Ranta’s aim is to introduce the Martin-Löf theory of types from the point of view of (and with some applications to) linguistics. The author investigates the ways in which such theoretical types manifest themselves in English, especially in “sugaring” procedures, that is, transformations of formal notations into more readable forms.

The author first has to give a presentation of type theory that appeals to non-mathematical readers. This is not an easy task. Because type theory is not a theory in the well-known ordinary predicate calculus, one has to develop an entire (and rather formidable) apparatus to describe it. Nevertheless, the basic idea of Martin-Löf theory is natural. In axiomatic set theory, sets are introduced as contractions of expressions of predicate calculus, for example, “z ∈ A ∪ B” for “z ∈ A or z ∈ B.” The approach of Martin-Löf is exactly inverted. From the intuitive notion of sets as aggregates, one extracts a few basic constructs (the Cartesian product and disjoint union of two sets, and the union and product of a family of sets). These constructs are used for a new foundation of logic, the key idea being that a proposition is the set of its proofs.

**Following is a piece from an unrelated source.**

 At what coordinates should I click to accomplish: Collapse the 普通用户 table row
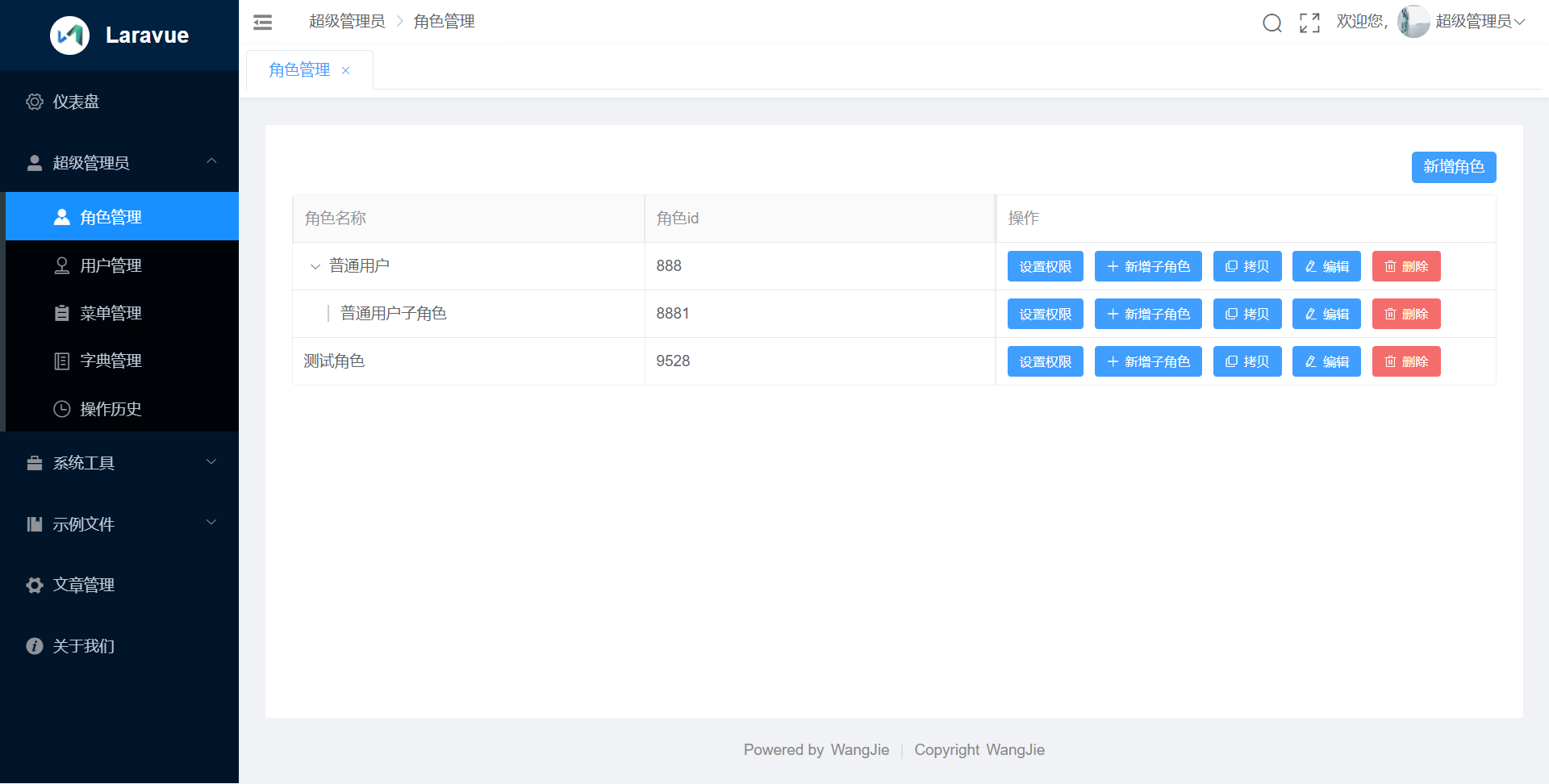[x=315, y=266]
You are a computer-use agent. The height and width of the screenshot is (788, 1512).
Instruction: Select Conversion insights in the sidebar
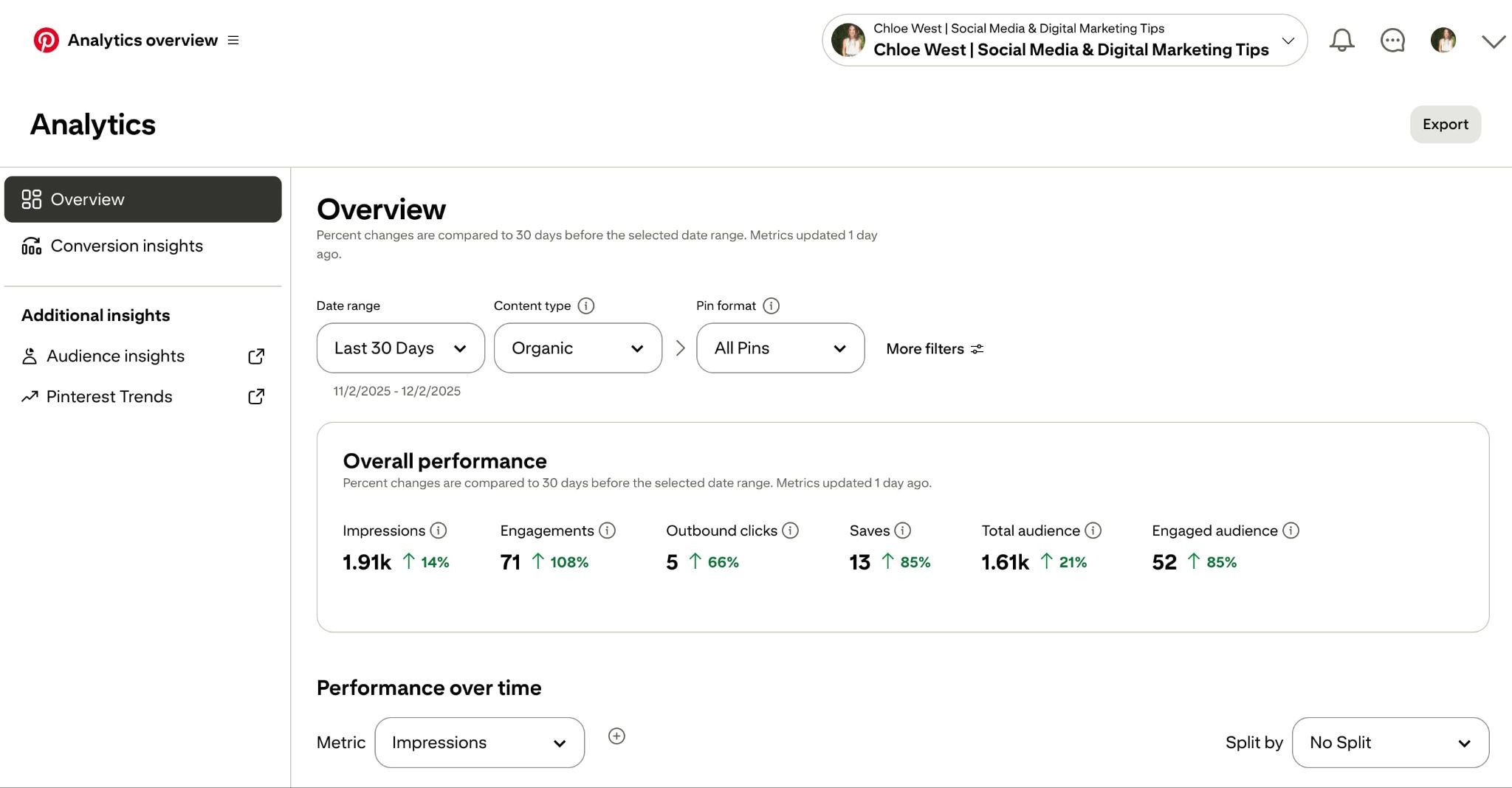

Chapter 2 of this book, the most substantial and most directly linked to computer science, gives a good, gradual account of type theory. This chapter may be recommended to anyone who wants an introduction to these ideas. The author scrutinizes the fundamental principle of propositions as types, versus both the classical and intuitionistic notions, leading to constructive interpretations of implication and negation. He also gives an application of the theory to an explicit system of predicate calculus, which may be useful in the current practice of programming.

Chapter 3 discusses examples of the use of the basic operators (existential, universal, Cartesian product, and disjunction) in English, which will help readers understand their meaning. Chapter 7 deals with the use of possible worlds, which are counterparts of models in the classical predicate calculus, and chapter 8 focuses on a reformulation of inference rules through higher-level types.

The other chapters deal with linguistics, but I am not competent to speak on the matter.

This is not a book on computer science, but Martin-Löf types are probably the suitable theoretical background for object-oriented programming, because the four basic concepts--objects, abstract data typing, inheritance, and polymorphism--are easy to formalize in type theory.